Stored data

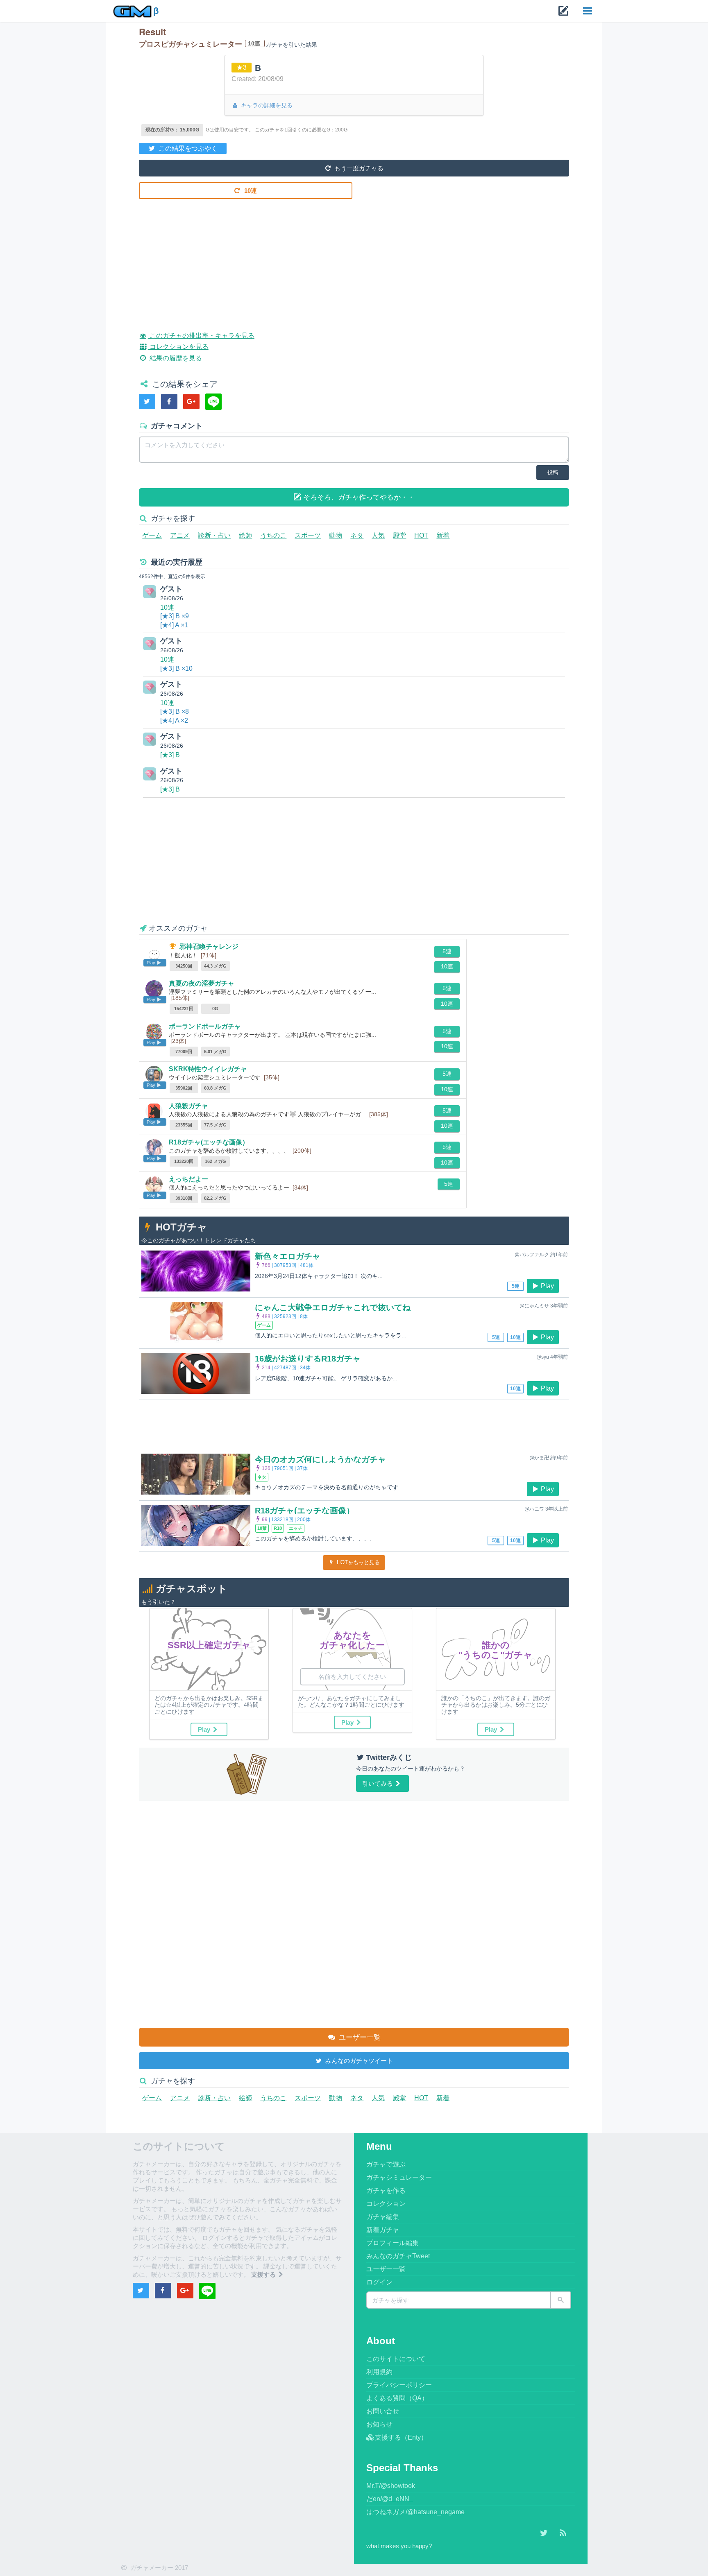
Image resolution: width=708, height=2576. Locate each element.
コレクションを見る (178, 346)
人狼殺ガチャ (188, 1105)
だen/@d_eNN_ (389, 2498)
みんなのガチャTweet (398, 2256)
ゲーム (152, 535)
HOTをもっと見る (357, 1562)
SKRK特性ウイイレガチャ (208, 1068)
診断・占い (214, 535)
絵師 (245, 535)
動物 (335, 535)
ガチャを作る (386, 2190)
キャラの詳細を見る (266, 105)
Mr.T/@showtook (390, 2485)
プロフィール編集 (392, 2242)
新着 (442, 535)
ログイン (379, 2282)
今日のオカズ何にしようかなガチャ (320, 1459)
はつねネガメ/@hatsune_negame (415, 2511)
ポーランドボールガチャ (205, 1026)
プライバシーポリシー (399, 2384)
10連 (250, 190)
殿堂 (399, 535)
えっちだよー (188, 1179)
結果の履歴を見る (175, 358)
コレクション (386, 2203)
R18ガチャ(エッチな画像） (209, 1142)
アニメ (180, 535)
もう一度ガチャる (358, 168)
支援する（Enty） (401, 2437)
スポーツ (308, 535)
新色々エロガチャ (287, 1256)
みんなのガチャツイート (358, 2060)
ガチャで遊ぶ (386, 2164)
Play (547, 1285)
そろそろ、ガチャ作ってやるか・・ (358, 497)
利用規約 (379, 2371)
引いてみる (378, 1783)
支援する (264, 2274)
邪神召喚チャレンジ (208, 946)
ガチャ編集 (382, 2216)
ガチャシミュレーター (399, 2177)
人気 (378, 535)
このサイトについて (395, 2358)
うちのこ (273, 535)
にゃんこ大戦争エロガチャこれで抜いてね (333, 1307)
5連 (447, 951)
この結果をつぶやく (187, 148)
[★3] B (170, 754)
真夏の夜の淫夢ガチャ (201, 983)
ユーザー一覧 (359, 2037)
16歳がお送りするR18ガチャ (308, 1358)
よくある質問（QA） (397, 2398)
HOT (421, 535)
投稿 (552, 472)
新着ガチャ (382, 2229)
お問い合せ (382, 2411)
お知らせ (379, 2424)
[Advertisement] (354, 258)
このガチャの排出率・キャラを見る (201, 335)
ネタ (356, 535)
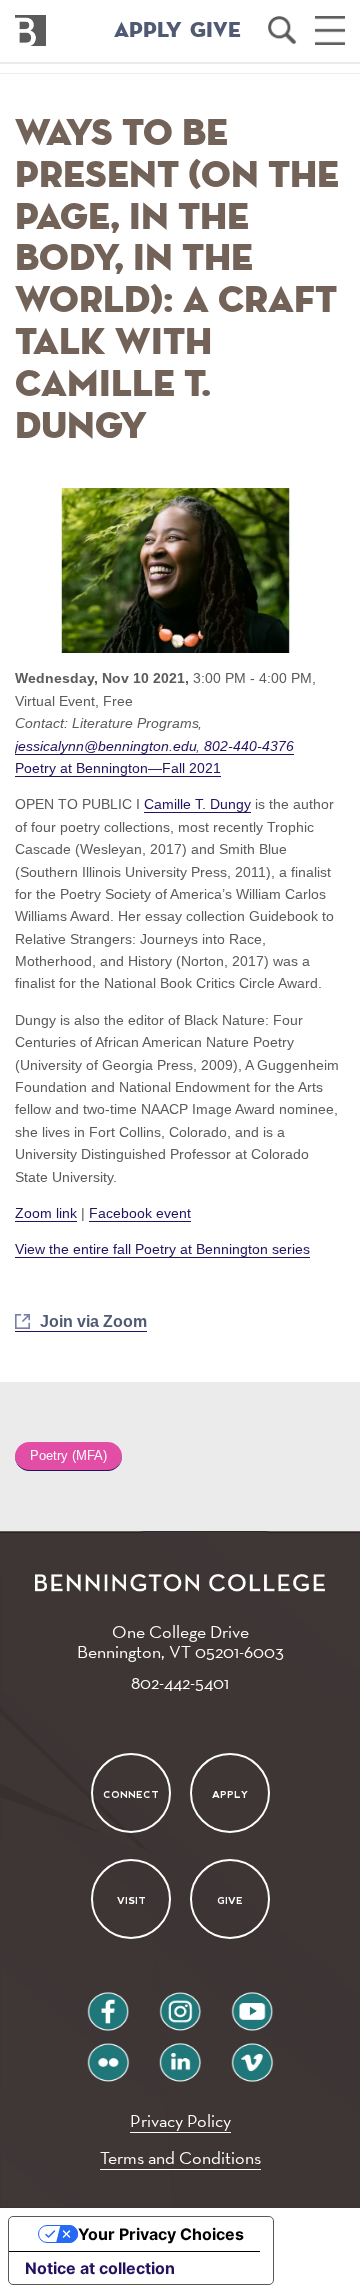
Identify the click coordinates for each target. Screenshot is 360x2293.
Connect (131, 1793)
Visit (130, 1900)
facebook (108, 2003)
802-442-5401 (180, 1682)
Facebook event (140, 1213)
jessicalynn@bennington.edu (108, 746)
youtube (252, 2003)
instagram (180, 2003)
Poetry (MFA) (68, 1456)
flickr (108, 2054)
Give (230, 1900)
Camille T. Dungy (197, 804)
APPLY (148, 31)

==

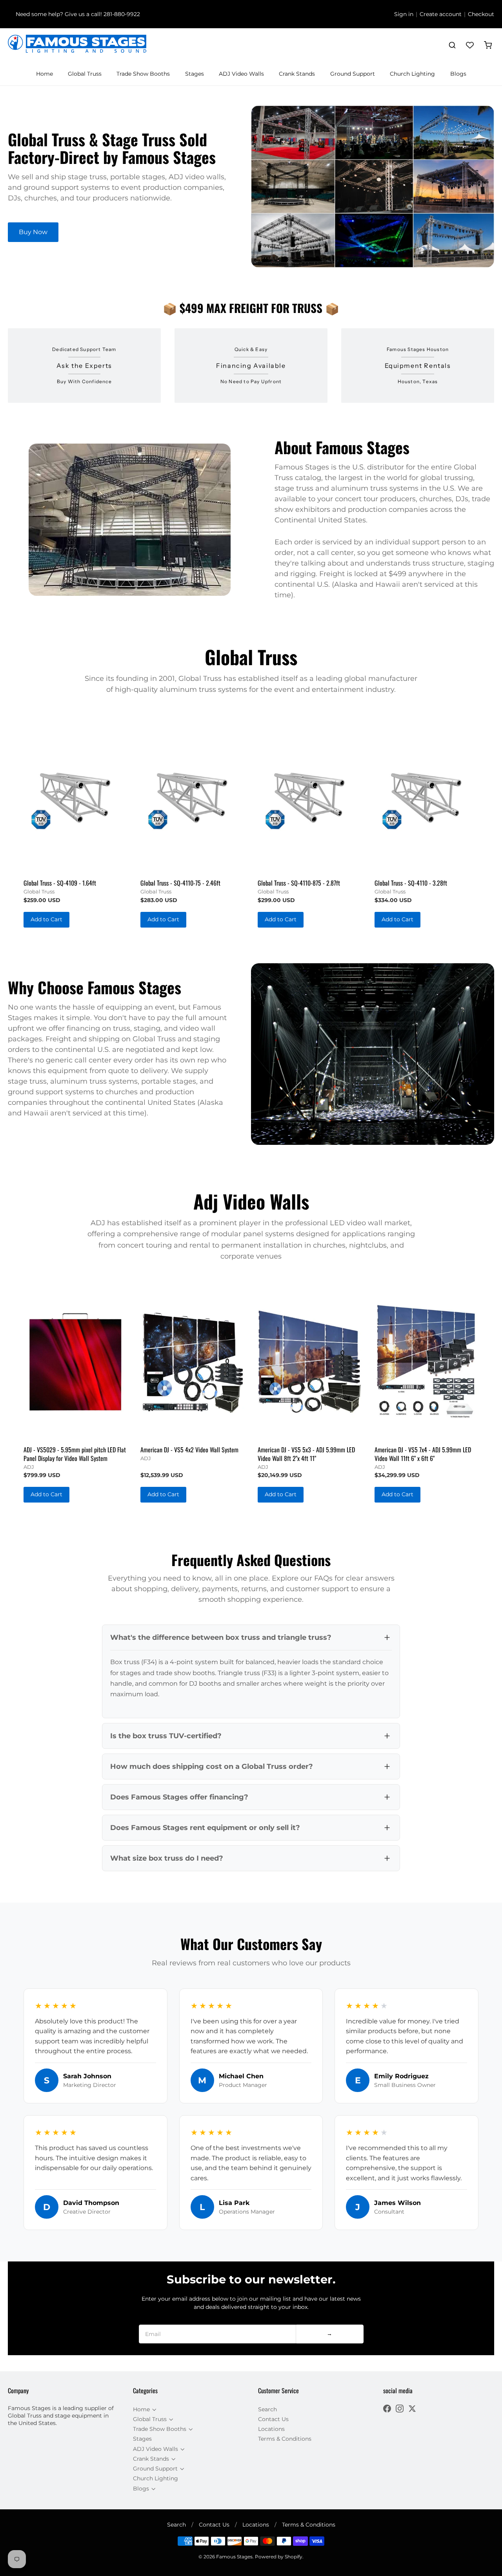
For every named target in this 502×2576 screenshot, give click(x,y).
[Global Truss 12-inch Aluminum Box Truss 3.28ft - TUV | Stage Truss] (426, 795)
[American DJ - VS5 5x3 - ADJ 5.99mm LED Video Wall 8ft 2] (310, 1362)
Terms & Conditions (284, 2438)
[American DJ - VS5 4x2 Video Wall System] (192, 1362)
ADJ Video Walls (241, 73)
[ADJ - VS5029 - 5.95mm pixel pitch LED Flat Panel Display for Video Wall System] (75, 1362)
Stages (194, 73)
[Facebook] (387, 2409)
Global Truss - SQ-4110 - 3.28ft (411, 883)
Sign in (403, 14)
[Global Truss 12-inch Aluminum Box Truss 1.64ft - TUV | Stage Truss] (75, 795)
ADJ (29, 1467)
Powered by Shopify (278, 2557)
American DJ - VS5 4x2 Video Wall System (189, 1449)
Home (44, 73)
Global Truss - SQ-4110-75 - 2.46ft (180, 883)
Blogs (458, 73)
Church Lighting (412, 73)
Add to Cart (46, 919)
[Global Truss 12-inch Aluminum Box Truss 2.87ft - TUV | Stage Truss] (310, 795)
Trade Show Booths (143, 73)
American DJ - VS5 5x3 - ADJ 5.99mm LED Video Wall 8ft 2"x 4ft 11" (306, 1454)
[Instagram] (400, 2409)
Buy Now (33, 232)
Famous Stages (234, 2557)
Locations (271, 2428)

* * *

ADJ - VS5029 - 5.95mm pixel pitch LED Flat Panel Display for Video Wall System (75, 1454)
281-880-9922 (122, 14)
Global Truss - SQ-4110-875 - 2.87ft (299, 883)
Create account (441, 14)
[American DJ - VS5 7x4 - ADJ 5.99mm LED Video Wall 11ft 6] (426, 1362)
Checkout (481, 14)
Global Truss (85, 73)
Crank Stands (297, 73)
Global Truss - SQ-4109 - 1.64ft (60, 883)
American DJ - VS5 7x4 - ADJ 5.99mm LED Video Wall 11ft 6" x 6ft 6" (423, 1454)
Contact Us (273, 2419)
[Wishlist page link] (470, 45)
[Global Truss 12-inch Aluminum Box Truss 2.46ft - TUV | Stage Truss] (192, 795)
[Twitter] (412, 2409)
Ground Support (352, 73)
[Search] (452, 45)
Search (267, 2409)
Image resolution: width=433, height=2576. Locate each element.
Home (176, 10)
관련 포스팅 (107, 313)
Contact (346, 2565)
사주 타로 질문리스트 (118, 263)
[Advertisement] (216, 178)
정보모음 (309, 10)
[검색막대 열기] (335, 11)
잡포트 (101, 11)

Description of the task ::
With the pictures removed from your copy, retype the lines above from the one that contains "ネタ (356, 535)" through the one that contains "APPLY (148, 31)", exactly.

Response to the exercise ::
ネタ (356, 535)
Identify the click coordinates for each target. Screenshot is 360x2293.
Connect (131, 1793)
Visit (130, 1900)
facebook (108, 2003)
802-442-5401 (180, 1682)
Facebook event (140, 1213)
jessicalynn@bennington.edu (108, 746)
youtube (252, 2003)
instagram (180, 2003)
Poetry (MFA) (68, 1456)
flickr (108, 2054)
Give (230, 1900)
Camille T. Dungy (197, 804)
APPLY (148, 31)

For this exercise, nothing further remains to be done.